Eastern Tide Meets Western Shore – Part One

Miss Debenham and Colonel Arbuthnot on The Taurus Express

Always Worth Saying, Going Postal
Haydarpasa Railway station.
Haydarpasa Station Istanbul Aug 2011,
The Stephen J Mason Photography Collection
Licence CC BY-SA 2.0

I had a farm in Africa, at the foot of the Ngong hills. The equator runs across these highlands a hundred miles to the north, and the farm lay at an altitude of over six thousand feet. In the daytime, you felt that you had got high up, near to the sun, but the early mornings and the nights were cold.

So wrote Karen Blixen whose biography Out of Africa, was made famous by the Academy Award-winning 1985 film of the same name with Miss Blixen being played by Meryl Streep. As a kindred soul, who also once gazed upon distant hills when far from home, I dare to echo her sentiment.

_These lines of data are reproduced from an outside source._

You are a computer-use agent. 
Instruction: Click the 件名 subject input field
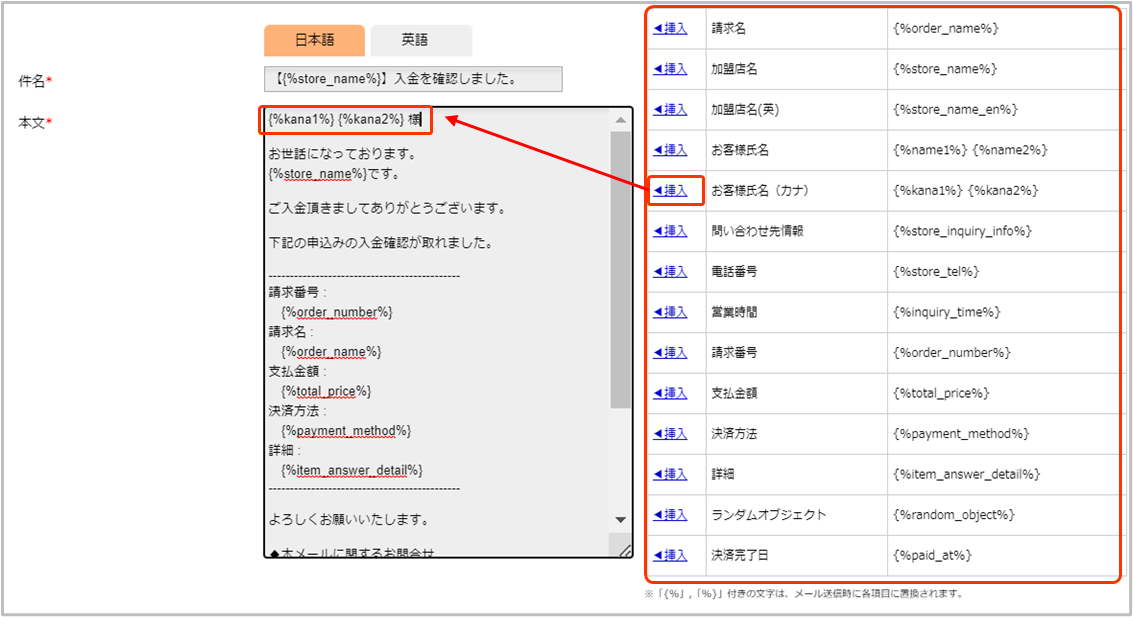tap(406, 79)
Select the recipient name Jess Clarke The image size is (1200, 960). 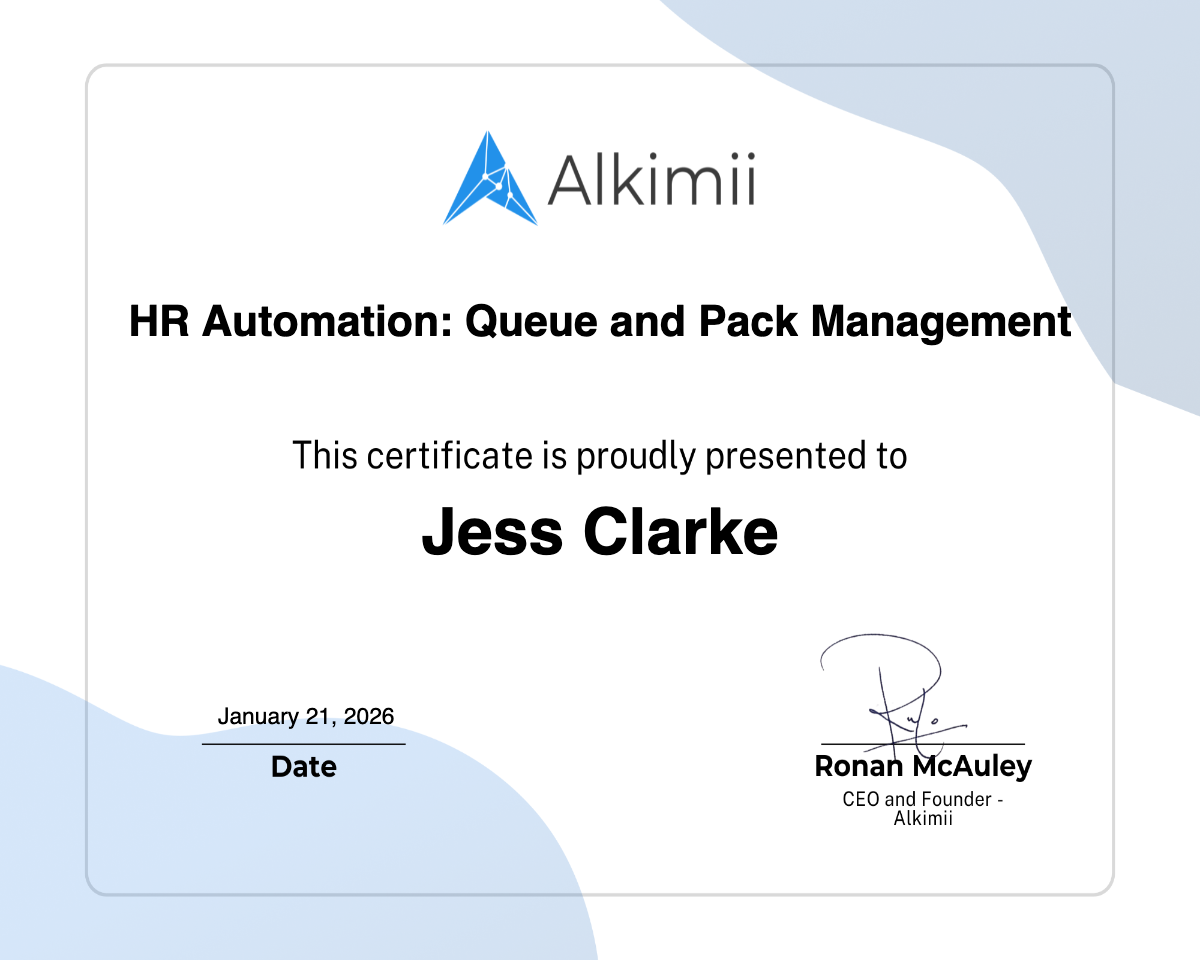600,532
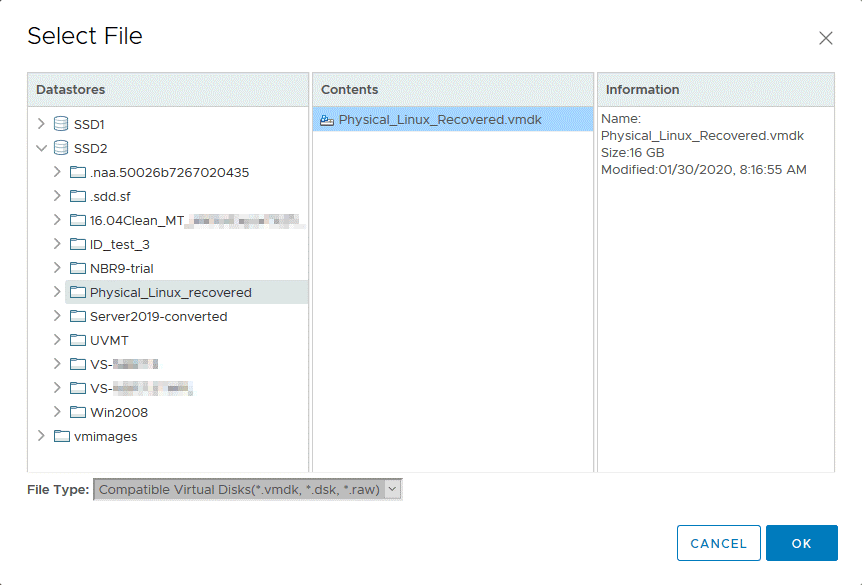The image size is (862, 585).
Task: Select the .sdd.sf folder
Action: [110, 196]
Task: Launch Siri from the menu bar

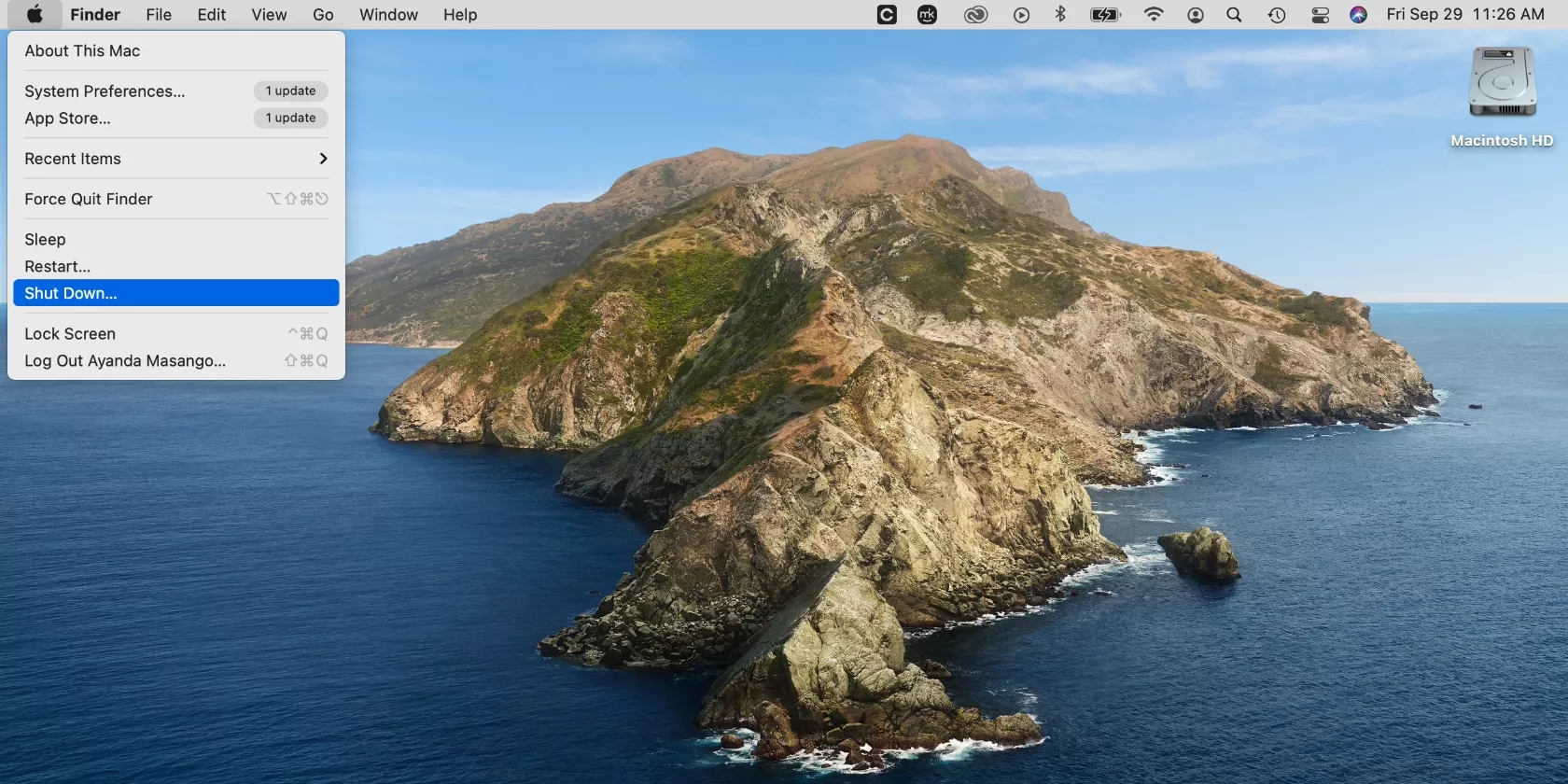Action: (x=1358, y=15)
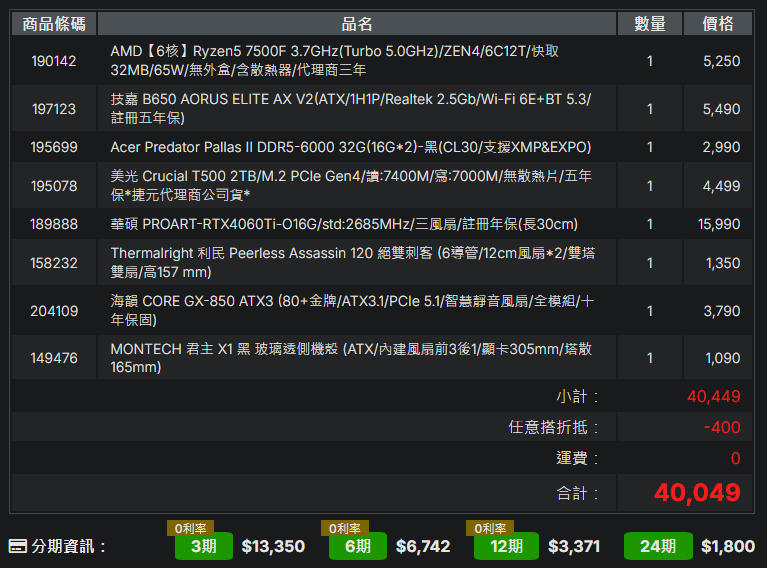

I had a room in Adana, at the foot of the Taurus mountains. The Mediterranian coast lay a few miles to the south from where, in the eastward direction, it ran until Iskenderun where Turkey ends and the Levant begins. Those mountains rose to 12,000 feet. The summers were scorching but in winter the passes to the Anatolian Plateau were blocked with snow.

At the start of our tale, we must steal from another author, Agatha Christie, and her Murder on the Orient Express. That story began neither at the famous train’s origin of Istanbul, where the Eastern tide meets the Western shore, nor its destination of Paris or any glamorous intermediate stops such as Belgrade or Trieste.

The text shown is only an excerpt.